* [Exercise description]
Word for word, set down the entries that follow.

* [Working data]
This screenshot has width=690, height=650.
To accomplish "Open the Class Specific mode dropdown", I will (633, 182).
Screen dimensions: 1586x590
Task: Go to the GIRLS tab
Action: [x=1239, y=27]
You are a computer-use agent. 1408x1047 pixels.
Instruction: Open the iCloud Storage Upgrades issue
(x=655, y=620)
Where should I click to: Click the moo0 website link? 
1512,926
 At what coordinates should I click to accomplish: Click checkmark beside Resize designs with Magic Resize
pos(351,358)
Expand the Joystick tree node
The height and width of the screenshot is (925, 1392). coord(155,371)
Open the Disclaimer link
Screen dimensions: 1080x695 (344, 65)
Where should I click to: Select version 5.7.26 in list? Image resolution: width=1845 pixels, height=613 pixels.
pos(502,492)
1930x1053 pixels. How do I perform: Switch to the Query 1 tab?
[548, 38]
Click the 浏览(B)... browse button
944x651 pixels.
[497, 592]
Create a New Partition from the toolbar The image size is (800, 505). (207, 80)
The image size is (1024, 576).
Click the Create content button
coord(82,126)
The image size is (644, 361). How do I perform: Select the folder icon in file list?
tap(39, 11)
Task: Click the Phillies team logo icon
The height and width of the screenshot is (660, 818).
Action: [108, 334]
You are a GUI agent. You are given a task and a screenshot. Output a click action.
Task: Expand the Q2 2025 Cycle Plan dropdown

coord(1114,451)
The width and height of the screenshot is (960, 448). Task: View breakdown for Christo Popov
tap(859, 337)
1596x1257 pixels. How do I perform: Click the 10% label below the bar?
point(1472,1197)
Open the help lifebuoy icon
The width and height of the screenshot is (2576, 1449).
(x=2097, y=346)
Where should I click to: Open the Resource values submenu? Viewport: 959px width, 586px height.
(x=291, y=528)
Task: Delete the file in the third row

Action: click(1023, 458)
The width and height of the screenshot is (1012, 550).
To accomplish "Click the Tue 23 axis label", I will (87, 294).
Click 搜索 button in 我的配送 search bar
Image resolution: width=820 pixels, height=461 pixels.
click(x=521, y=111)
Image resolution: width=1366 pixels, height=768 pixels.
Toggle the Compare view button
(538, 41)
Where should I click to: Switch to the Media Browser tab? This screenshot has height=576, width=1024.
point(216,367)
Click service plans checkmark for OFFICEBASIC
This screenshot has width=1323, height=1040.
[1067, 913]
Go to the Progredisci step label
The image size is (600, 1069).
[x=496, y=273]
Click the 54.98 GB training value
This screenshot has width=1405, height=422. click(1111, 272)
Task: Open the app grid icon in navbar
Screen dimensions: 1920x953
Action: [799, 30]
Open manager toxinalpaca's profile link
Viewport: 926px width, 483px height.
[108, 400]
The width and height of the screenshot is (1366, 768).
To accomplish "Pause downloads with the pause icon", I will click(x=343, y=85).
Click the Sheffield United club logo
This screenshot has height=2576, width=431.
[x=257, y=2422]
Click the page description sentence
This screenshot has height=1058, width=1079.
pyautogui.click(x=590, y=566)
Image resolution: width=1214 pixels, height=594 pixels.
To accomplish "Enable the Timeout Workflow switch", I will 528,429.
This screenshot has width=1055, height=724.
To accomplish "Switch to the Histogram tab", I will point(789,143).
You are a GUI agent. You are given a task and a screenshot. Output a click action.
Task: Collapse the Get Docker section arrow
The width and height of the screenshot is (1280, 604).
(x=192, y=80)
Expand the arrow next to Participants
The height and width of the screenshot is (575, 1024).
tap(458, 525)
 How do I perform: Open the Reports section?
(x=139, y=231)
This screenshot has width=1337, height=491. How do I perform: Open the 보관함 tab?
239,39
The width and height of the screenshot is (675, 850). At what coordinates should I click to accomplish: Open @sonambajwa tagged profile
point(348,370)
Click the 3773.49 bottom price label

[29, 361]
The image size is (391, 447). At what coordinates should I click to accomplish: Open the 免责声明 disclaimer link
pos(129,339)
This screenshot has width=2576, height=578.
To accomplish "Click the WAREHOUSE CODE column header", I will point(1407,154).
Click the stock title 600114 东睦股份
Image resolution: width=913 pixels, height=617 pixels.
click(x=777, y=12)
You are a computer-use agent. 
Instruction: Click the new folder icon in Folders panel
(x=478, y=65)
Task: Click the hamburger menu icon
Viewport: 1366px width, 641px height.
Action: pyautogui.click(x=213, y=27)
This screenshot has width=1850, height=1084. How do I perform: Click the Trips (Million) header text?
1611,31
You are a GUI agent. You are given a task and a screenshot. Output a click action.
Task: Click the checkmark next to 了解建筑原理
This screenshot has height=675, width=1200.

* [Answer for the task]
This screenshot has width=690, height=650.
To accomplish "Open the Class Specific mode dropdown", I will (633, 182).
Screen dimensions: 1586x590
Task: Go to the GIRLS tab
Action: [x=1239, y=27]
You are a computer-use agent. 1408x1047 pixels.
Instruction: Open the iCloud Storage Upgrades issue
(x=655, y=620)
Where should I click to: Click the moo0 website link? 
1512,926
 At what coordinates should I click to accomplish: Click checkmark beside Resize designs with Magic Resize
pos(351,358)
Expand the Joystick tree node
The height and width of the screenshot is (925, 1392). coord(155,371)
Open the Disclaimer link
Screen dimensions: 1080x695 (344, 65)
Where should I click to: Select version 5.7.26 in list? Image resolution: width=1845 pixels, height=613 pixels.
pos(502,492)
1930x1053 pixels. How do I perform: Switch to the Query 1 tab?
[548, 38]
Click the 浏览(B)... browse button
944x651 pixels.
[497, 592]
Create a New Partition from the toolbar The image size is (800, 505). (207, 80)
The image size is (1024, 576).
Click the Create content button
coord(82,126)
The image size is (644, 361). How do I perform: Select the folder icon in file list?
tap(39, 11)
Task: Click the Phillies team logo icon
The height and width of the screenshot is (660, 818).
Action: [108, 334]
You are a GUI agent. You are given a task and a screenshot. Output a click action.
Task: Expand the Q2 2025 Cycle Plan dropdown

coord(1114,451)
The width and height of the screenshot is (960, 448). Task: View breakdown for Christo Popov
tap(859, 337)
1596x1257 pixels. How do I perform: Click the 10% label below the bar?
point(1472,1197)
Open the help lifebuoy icon
The width and height of the screenshot is (2576, 1449).
(x=2097, y=346)
Where should I click to: Open the Resource values submenu? Viewport: 959px width, 586px height.
(x=291, y=528)
Task: Delete the file in the third row

Action: click(1023, 458)
The width and height of the screenshot is (1012, 550).
To accomplish "Click the Tue 23 axis label", I will (87, 294).
Click 搜索 button in 我的配送 search bar
Image resolution: width=820 pixels, height=461 pixels.
click(x=521, y=111)
Image resolution: width=1366 pixels, height=768 pixels.
Toggle the Compare view button
(538, 41)
Where should I click to: Switch to the Media Browser tab? This screenshot has height=576, width=1024.
point(216,367)
Click service plans checkmark for OFFICEBASIC
This screenshot has width=1323, height=1040.
[1067, 913]
Go to the Progredisci step label
The image size is (600, 1069).
[x=496, y=273]
Click the 54.98 GB training value
This screenshot has width=1405, height=422. click(1111, 272)
Task: Open the app grid icon in navbar
Screen dimensions: 1920x953
Action: [799, 30]
Open manager toxinalpaca's profile link
Viewport: 926px width, 483px height.
[108, 400]
The width and height of the screenshot is (1366, 768).
To accomplish "Pause downloads with the pause icon", I will click(x=343, y=85).
Click the Sheffield United club logo
This screenshot has height=2576, width=431.
[x=257, y=2422]
Click the page description sentence
This screenshot has height=1058, width=1079.
pyautogui.click(x=590, y=566)
Image resolution: width=1214 pixels, height=594 pixels.
To accomplish "Enable the Timeout Workflow switch", I will 528,429.
This screenshot has width=1055, height=724.
To accomplish "Switch to the Histogram tab", I will point(789,143).
You are a GUI agent. You are given a task and a screenshot. Output a click action.
Task: Collapse the Get Docker section arrow
The width and height of the screenshot is (1280, 604).
(x=192, y=80)
Expand the arrow next to Participants
The height and width of the screenshot is (575, 1024).
tap(458, 525)
 How do I perform: Open the Reports section?
(x=139, y=231)
This screenshot has width=1337, height=491. How do I perform: Open the 보관함 tab?
239,39
The width and height of the screenshot is (675, 850). At what coordinates should I click to accomplish: Open @sonambajwa tagged profile
point(348,370)
Click the 3773.49 bottom price label

[29, 361]
The image size is (391, 447). At what coordinates should I click to accomplish: Open the 免责声明 disclaimer link
pos(129,339)
This screenshot has width=2576, height=578.
To accomplish "Click the WAREHOUSE CODE column header", I will point(1407,154).
Click the stock title 600114 东睦股份
Image resolution: width=913 pixels, height=617 pixels.
click(x=777, y=12)
You are a computer-use agent. 
Instruction: Click the new folder icon in Folders panel
(x=478, y=65)
Task: Click the hamburger menu icon
Viewport: 1366px width, 641px height.
Action: pyautogui.click(x=213, y=27)
This screenshot has width=1850, height=1084. How do I perform: Click the Trips (Million) header text?
1611,31
You are a GUI agent. You are given a task and a screenshot. Output a click action.
Task: Click the checkmark next to 了解建筑原理
This screenshot has height=675, width=1200.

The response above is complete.